Decorating hole transport material with −CF3 groups for highly efficient and stable perovskite solar cells

Abstract

The hole transport material (HTM) plays an extremely important role to determine the power conversion efficiency (PCE) and the stability of perovskite solar cells (PSCs). Herein, we report an effective strategy to improve the performance of HTMs by introducing −CF3 groups via the rational decorative mode. Upon direct attachment or nonconjugated alkoxyl bridging of −CF3 groups on the terminal diphenylamines, the resulting molecular HTMs, i.e., 2,7-BCzA4CF3 and 2,7-BCzA4OCCF3, show distinct properties.

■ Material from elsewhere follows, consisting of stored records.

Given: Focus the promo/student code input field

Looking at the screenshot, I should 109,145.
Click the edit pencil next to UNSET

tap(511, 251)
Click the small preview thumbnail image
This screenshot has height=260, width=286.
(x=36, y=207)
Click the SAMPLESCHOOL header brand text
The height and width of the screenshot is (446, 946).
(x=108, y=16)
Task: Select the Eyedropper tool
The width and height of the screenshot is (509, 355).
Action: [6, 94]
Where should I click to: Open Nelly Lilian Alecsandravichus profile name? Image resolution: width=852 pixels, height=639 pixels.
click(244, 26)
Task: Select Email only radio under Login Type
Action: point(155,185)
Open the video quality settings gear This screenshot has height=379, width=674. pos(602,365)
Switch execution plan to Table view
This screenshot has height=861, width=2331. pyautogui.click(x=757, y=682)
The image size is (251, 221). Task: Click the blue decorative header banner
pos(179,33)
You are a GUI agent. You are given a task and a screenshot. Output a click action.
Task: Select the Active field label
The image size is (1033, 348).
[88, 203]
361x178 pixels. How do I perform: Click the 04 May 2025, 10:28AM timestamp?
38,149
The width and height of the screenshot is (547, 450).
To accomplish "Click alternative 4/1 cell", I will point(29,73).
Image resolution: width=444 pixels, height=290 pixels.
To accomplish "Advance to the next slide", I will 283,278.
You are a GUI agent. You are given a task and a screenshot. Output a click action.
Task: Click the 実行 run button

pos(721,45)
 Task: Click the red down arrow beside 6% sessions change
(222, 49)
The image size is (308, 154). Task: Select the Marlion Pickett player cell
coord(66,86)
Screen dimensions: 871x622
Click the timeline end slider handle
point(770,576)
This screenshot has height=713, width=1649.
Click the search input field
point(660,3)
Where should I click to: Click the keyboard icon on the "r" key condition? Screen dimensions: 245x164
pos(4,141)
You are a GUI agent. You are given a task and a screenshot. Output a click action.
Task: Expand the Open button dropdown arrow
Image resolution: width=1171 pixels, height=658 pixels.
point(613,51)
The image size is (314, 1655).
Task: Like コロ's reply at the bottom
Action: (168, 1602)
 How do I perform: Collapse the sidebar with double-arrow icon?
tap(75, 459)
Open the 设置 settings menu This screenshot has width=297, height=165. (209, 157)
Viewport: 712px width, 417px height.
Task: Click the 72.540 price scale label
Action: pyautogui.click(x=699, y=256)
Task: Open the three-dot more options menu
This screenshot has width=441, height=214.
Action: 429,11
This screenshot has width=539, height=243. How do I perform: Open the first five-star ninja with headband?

Compared with 2,7-BCzA4CF3, the nonconjugated alkoxyl bridging −CF3 group-based 2,7-BCzA4OCCF3 exhibits better thermal stability, hydrophobicity, and a dramatically upgraded hole mobility by 135.7-fold of magnitude to 1.71 × 10−4cm2V−1S−1. The PSCs with 2,7-BCzA4OCCF3 as HTM exhibit an PCE of up to 20.53% and excellent long-term stability, maintaining 92.57% of their performance for 30 days in air with humidity of 30% without encapsulation. This work provides beneficial guidelines for the design of new HTMs for efficient and stable PSCs.